Work to be completed: Transcribe the lines from the one containing "The width and height of the screenshot is (750, 619)." through the end of the records, including both the first and the last line.

Collected data
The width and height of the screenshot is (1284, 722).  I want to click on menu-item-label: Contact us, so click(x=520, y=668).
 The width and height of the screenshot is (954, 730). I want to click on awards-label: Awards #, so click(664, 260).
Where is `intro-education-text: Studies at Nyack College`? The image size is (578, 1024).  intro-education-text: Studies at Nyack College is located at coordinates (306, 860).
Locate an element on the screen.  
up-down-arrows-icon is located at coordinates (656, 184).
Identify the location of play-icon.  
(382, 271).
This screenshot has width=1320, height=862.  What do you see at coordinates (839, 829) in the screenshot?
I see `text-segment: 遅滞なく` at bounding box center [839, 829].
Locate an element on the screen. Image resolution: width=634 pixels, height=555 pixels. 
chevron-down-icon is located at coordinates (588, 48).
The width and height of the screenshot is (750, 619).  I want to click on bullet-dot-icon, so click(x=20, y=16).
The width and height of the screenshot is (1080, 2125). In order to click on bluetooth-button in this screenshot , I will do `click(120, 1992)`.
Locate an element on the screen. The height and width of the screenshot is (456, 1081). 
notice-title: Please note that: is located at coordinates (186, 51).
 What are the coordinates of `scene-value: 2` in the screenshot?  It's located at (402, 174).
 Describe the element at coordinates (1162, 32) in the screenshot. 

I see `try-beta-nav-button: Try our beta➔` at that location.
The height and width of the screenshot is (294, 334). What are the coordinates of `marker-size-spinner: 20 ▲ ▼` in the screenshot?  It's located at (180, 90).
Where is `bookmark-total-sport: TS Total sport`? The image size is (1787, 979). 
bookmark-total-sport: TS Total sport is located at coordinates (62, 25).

Result of the exercise:
The width and height of the screenshot is (750, 619).  I want to click on bullet-dot-icon, so click(x=20, y=16).
The width and height of the screenshot is (1080, 2125). In order to click on bluetooth-button in this screenshot , I will do `click(120, 1992)`.
Locate an element on the screen. The height and width of the screenshot is (456, 1081). 
notice-title: Please note that: is located at coordinates (186, 51).
 What are the coordinates of `scene-value: 2` in the screenshot?  It's located at (402, 174).
 Describe the element at coordinates (1162, 32) in the screenshot. 

I see `try-beta-nav-button: Try our beta➔` at that location.
The height and width of the screenshot is (294, 334). What are the coordinates of `marker-size-spinner: 20 ▲ ▼` in the screenshot?  It's located at (180, 90).
Where is `bookmark-total-sport: TS Total sport`? The image size is (1787, 979). 
bookmark-total-sport: TS Total sport is located at coordinates (62, 25).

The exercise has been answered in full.